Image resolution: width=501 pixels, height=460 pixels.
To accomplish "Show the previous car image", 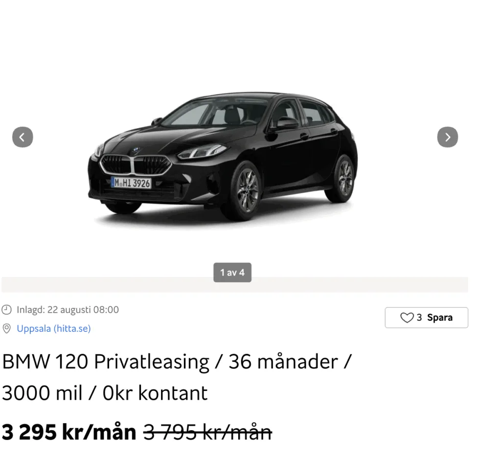I will [x=23, y=137].
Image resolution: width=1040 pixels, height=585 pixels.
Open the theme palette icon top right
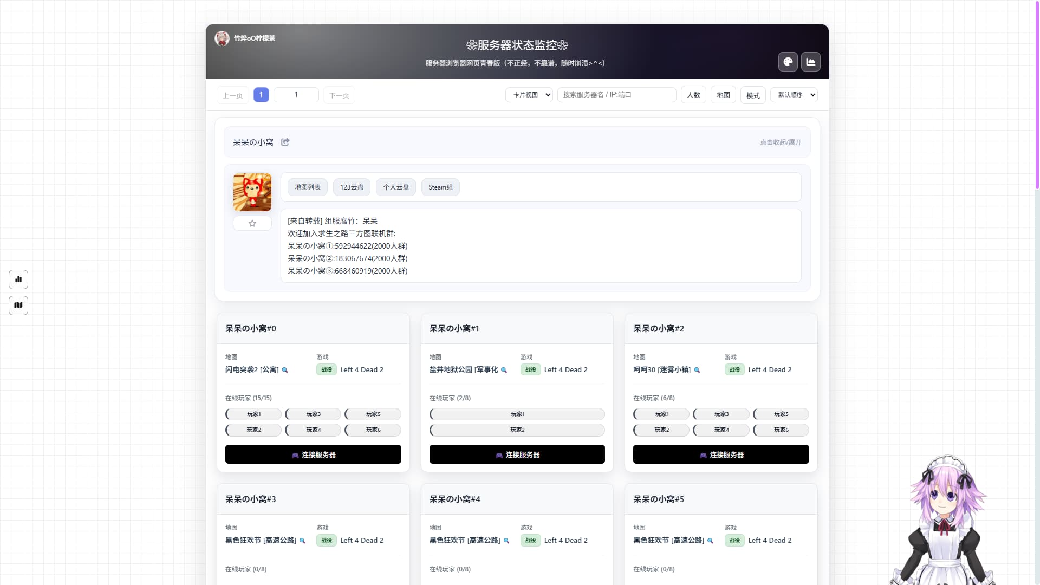click(x=788, y=62)
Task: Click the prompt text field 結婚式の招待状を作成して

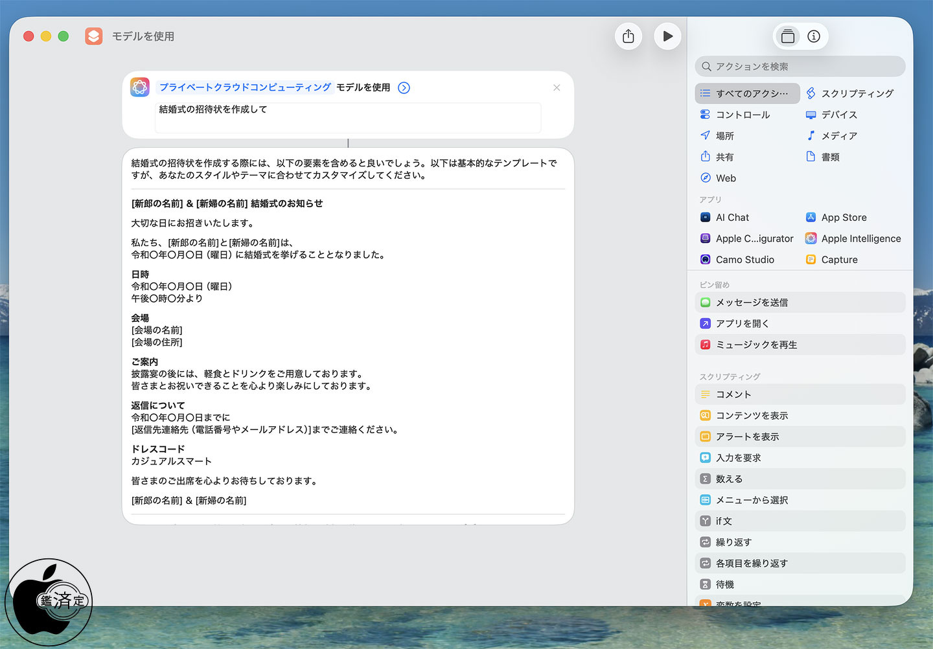Action: pos(347,117)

○ ○ ○ ○

*PROBLEM STATEMENT*:
Can you put everything from the line containing "Image resolution: width=1040" down to the end of the entries above into a two-column CSV with the headers instruction and action? Each entry should get one row, with its text and its answer each in a single quoted field, line breaks turned into spaces, and the pictures left out.

*RESULT OF THE TASK*:
instruction,action
"Image resolution: width=1040 pixels, height=585 pixels. Open the theme palette icon top right","click(x=788, y=62)"
"Task: Click the prompt text field 結婚式の招待状を作成して","Action: pos(347,117)"